Ecosystem services are “the benefits people obtain from ecosystems” (Millennium Ecosystem Assessment (MA, 2005)). They can be divided into the following categories:

  • Provisioning services (food, biomass, materials…)
  • Regulation & Maintenance services (climate regulation, carbon sequestration and storage, erosion control, water quality, flood prevention, gene pool protection, biodiversity conservation…)
  • Cultural services (recreation, spiritual value, aesthetic value, heritage…)

The MA states that in the last 50 years humankind has been changing ecosystems with a force and at a speed never seen before; the main drivers have been the increasing need for natural re sources. This impact is causing irreversible biodiversity losses all over the planet; 60% of Earth’s ecosystem services have been compromised. Nevertheless since ecosystem services and goods have always been available and for-free non-market goods, their real value is not taken into account by society.
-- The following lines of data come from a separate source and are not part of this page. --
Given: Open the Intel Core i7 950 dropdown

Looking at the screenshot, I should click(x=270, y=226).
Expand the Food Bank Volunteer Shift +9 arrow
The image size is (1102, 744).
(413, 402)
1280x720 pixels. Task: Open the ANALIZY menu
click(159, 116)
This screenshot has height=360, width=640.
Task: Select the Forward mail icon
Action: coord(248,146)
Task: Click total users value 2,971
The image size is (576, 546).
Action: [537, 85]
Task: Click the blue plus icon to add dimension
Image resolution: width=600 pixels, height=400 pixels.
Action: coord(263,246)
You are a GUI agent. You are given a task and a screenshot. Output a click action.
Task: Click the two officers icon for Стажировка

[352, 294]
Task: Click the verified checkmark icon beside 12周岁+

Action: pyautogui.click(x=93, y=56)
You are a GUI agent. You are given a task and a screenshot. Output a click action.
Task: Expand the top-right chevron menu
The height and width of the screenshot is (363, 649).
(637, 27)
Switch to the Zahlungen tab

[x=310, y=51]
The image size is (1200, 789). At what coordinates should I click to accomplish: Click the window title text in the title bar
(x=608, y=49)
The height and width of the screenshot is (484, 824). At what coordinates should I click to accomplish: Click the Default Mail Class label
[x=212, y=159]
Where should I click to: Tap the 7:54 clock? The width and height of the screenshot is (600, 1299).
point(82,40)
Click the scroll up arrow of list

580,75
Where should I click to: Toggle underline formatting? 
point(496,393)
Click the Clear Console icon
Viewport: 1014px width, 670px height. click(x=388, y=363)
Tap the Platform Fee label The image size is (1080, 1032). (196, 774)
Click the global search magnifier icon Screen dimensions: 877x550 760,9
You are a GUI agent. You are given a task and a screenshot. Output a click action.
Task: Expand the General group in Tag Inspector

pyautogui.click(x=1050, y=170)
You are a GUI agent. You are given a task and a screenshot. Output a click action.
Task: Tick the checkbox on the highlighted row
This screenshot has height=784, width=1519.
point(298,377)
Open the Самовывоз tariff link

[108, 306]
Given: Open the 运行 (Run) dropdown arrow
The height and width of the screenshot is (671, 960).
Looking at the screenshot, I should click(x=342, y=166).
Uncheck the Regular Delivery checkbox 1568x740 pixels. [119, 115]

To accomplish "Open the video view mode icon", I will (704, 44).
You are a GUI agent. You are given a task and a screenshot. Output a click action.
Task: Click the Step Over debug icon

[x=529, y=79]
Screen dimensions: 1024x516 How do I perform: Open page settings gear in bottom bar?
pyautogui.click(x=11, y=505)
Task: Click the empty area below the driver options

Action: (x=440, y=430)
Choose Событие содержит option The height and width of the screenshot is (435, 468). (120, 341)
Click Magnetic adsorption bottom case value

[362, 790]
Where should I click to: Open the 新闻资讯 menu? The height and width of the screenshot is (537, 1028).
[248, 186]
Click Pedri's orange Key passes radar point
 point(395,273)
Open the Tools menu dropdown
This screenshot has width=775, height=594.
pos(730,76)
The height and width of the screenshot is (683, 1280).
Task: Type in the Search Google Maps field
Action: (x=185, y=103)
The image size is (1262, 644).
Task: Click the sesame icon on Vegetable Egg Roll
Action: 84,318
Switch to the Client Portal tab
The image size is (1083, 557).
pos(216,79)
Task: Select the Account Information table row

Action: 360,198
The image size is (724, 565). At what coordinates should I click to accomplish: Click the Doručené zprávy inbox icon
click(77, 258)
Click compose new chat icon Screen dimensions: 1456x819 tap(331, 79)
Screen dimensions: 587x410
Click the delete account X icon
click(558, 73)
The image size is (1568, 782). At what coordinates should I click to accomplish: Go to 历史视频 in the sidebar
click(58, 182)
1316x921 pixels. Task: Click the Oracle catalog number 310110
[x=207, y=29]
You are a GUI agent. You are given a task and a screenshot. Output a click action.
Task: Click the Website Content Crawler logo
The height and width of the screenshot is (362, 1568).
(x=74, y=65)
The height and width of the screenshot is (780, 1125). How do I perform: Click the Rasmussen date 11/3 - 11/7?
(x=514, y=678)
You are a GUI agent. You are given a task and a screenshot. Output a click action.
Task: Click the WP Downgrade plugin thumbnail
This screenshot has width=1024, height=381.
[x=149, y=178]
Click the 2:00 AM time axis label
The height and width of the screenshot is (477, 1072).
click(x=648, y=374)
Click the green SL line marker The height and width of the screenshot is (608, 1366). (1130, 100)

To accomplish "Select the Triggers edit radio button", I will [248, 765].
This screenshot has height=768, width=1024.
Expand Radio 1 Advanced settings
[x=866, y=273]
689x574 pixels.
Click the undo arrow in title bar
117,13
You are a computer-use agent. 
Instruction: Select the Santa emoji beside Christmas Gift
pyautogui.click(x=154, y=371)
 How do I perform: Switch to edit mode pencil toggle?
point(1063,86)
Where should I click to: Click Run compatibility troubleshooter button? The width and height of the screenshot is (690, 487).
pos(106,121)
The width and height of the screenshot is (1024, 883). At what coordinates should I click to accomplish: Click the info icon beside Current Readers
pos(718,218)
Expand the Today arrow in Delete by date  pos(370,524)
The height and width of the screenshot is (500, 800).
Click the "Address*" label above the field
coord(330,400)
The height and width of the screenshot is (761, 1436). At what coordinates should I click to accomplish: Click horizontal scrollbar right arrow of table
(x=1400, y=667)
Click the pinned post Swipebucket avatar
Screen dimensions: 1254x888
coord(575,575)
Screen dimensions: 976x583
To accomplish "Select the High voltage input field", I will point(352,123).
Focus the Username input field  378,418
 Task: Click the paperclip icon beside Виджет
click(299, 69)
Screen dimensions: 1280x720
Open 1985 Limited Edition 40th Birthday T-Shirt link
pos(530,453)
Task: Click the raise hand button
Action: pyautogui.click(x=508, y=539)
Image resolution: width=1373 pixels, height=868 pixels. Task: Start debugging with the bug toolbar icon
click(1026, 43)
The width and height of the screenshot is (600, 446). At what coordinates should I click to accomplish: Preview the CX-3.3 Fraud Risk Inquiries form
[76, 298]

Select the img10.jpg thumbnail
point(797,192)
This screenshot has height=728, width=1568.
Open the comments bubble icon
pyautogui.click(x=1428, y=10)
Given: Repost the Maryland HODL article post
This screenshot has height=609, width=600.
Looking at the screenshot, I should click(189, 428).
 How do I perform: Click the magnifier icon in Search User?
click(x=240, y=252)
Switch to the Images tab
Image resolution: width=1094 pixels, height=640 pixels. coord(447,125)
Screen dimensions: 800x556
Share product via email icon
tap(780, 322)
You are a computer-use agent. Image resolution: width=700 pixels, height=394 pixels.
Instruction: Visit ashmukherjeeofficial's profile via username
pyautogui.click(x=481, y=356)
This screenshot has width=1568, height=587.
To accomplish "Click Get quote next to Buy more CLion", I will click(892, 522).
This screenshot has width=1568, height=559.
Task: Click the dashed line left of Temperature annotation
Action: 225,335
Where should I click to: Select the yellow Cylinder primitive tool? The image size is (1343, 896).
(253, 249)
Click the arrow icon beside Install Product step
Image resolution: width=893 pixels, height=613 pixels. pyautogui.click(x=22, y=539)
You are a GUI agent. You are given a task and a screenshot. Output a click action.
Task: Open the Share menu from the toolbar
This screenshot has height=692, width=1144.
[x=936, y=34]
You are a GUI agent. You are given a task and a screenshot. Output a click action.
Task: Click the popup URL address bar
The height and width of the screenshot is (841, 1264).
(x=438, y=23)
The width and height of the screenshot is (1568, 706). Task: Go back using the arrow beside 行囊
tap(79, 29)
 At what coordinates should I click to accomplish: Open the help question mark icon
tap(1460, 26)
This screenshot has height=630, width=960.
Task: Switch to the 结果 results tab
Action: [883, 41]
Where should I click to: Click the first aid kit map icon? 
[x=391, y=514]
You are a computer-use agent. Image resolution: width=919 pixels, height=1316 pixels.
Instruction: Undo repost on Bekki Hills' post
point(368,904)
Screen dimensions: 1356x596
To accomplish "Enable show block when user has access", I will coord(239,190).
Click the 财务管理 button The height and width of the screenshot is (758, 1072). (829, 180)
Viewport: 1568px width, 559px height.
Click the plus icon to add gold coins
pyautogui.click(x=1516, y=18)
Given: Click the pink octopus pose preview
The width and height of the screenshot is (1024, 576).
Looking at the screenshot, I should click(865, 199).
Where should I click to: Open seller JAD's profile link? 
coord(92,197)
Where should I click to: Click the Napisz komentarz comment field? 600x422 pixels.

Payment for Ecosystem Services (PES) were created in order to acknowledge the value, also monetary, of the products and services provided by ecosystems, and to reward managing and conservation activities of these benefitting the whole community.

PES are ground-breaking in having society acknowledge for the first time the ecosystems’ role and therefore the importance of maintaining their functions also through the use of market-based instruments in order to secure the conservation of natural capital, human wellbeing and wealth.

PES are a new financing tool aiming at protecting ecosystem services, offering a monetary incentive to land managers choosing sustainable land uses or managing practices promoting the conservation of ecosystem services. Unlike traditional financing tools, PES are directly and voluntarily financed by the beneficiaries of those ecosystem services which the PES aims at maintaining.

A Payment for Ecosystem Services (PES) scheme is a voluntary transaction where a well-defined ecosystem service (ES) or a land use likely to secure its provision is bought by at least one ES buyer  from at least one provider effectively controlling the ES provision if, and only if, the ES provider secures service provision (conditionality).

One of the outputs of the LIFE GESTIRE project was a first assessment of the socio-economic value of Natura 2000 network in Lombardy. This was carried out through a monetary valuation of the ecosystem services provided by the sites, featuring for the first time ever in Italy  a regional-scale approach aiming at the development of a environmental accounting system coherent with international standards. The assessment of market  ES (provisioning of timber, non wood forest products, forage, carbon sequestration) highlighted how a significant share of the regional Natura 2000 network monetary value, ranging from 130 to 170 M €, is already marketed or marketable.

In the last decade interest for PES has grown quickly all around the world. In Lombardy LIFE+ Making Good Natura project for the first time experimented the implementation of new environmental governance tools for agro-forest eco system conservation, involving among others 12 Natura 2000 pilot sites. In December 2015 the project yielded its first PES in Lombardy, with the call for bids for Terz’Alpe farm issued by ERSAF. In this agreement, the farmer is going to pay an annual lease to ERSAF in order to benefit from the forage to feed livestock; on the other hand since raising livestock is going to help maintaining the grassland habitats, he is going to get a discount on the lease (the exact figure will be assessed by ERSAF by the end of the year following monitoring of the farmer’s activities). ERSAF will implement a similar PES scheme in all future lease contracts, effectively acknowledging how crucial it is to value Ecosystem Services through a wide-spread adoption of good practices which integrate them in ordinary managing activities.

In Gestire 2020 the definition of new governance schemes (action A2) will take into account the PES schemes.